I came in late to the PS4 era. There wasn’t much there at the start, plus I have a PC that covers a seemingly infinite amount of games. I did come in for Horizon: Zero Dawn. And God of War. And Read Dead Redemption 2. And Spider-Man. And Monster Hunter World. Some good games in there, but at the aggregate, less worthwhile to spend $400 in order to have access to half a dozen games. Hell of a cover charge. It does make for a decent media server for my basement projector though.
I have a top notch gaming laptop – there’s very little that consoles can provide that I can’t get elsewhere. Having Horizons show on PC is an eyebrow raiser – I’d expect more of that down the road. Maybe as my kids get older they’ll find more things to do with consoles, but for now Minecraft and Stardew Valley keep them going. Until then, I still can replay the games on PS4.
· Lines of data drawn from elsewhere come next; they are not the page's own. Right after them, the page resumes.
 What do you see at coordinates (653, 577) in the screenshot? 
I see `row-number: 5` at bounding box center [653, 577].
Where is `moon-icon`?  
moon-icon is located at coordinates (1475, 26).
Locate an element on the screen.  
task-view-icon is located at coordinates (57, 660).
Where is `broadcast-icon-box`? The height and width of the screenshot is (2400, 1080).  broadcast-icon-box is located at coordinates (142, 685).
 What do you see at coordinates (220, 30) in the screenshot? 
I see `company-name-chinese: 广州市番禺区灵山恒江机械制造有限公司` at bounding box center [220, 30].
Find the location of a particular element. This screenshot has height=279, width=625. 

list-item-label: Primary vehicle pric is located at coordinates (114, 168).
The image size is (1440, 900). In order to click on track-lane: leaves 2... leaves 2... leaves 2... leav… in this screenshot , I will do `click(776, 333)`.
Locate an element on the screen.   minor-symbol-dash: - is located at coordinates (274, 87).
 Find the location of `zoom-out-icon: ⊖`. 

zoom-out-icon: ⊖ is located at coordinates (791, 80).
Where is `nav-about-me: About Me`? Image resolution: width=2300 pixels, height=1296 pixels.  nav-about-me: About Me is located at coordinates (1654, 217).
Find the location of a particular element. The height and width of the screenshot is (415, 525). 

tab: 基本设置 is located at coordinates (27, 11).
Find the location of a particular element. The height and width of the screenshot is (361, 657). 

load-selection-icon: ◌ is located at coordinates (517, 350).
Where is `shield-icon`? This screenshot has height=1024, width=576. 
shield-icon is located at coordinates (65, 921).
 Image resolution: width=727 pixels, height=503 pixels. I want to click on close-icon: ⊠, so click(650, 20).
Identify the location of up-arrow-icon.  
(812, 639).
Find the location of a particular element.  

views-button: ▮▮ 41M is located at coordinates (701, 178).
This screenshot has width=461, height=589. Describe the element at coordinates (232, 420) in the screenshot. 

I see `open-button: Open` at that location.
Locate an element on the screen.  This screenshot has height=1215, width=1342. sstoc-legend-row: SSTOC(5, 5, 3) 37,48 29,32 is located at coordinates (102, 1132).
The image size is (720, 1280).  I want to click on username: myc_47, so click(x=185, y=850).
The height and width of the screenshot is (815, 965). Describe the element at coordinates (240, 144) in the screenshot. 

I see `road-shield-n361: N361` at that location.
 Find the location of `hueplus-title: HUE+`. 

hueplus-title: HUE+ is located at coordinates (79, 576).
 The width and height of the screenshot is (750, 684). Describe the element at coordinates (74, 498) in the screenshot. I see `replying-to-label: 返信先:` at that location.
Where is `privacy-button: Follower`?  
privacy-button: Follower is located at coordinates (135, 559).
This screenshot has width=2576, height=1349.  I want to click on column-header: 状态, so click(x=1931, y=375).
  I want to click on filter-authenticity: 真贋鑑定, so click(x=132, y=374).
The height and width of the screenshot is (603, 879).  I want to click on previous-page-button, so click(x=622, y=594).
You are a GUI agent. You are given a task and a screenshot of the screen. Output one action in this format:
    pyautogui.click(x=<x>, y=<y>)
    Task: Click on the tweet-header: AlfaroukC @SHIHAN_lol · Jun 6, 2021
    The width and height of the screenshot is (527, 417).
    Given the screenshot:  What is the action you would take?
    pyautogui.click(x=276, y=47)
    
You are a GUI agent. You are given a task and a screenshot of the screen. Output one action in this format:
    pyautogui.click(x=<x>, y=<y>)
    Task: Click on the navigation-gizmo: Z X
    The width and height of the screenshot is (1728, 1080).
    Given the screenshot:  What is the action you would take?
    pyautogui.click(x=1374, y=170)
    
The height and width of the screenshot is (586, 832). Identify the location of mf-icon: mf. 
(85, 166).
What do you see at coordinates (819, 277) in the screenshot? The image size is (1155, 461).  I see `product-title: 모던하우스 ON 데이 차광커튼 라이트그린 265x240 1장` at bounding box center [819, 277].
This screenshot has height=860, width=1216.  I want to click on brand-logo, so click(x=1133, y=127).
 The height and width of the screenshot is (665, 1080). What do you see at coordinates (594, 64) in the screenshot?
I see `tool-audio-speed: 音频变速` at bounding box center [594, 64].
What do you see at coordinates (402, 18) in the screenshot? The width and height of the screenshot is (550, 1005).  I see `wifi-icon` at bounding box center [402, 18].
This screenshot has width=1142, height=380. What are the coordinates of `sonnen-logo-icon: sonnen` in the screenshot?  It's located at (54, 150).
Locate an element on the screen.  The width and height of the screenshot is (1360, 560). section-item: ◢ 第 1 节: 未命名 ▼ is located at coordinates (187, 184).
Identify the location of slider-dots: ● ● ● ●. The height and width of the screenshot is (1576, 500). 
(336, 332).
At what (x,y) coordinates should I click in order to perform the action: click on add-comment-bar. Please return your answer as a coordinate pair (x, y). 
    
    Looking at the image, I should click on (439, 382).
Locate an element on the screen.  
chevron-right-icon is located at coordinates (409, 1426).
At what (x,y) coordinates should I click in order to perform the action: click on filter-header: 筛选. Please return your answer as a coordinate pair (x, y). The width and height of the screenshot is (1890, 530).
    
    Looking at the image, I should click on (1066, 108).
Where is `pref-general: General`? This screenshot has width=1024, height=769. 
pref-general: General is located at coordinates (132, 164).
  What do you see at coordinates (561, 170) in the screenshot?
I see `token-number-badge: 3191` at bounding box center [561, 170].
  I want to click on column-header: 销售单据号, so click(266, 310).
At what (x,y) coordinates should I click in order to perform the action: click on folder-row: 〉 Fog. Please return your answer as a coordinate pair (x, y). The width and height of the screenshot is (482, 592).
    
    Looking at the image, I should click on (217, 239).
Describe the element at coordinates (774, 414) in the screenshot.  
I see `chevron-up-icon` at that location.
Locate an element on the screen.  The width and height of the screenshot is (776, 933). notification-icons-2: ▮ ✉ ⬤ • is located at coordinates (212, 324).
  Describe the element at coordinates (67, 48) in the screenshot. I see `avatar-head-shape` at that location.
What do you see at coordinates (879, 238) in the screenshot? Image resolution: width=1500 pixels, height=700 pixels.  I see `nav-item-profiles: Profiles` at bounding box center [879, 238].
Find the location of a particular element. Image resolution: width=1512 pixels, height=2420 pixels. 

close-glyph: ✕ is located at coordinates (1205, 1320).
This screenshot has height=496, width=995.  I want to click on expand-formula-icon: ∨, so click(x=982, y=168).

Spider-Man was a quick jaunt. NG+ means you start off at full power and a mini-map of things has little value. The main storyline is at best 8 hours, and on a second play through, struggles to hit the same beats as the first time through. The Peter/Doc Ock relationship is still solid, but by plowing though the quests, you don’t get the time to digest the results of the previous one.
God of War is different in quite a few respects. The game includes a sidekick (your son) and uses the story as a backdrop for the challenge of a relationship between father and child. Even the side quests have story dialogue attached, and none of it feels procedurally generated. They aren’t just icons on the map, they have a purpose. It also helps that all of these side activities provide additional rewards, even in NG+. The best items in the game are only seen in NG+, to the point where even the basic currency (hacksilver) still has a TON of value.
Rewards aside, the story line continues to really be the standout. All the roles are well written and acted. The arcs are character driven rather than simple plot devices – you can look back after a time and see the dominos that led to a given conflict. It examines the concepts of duty and sacrifice, the ramifications of trying to protect someone without their understanding of why. And it looks amazing. Jormungandr is still a sight to behold.
So I’m giving it another go. It’s entire package is like a warm bowl of homemade soup, it just feels like it hits all the right spots. I could use some of that today.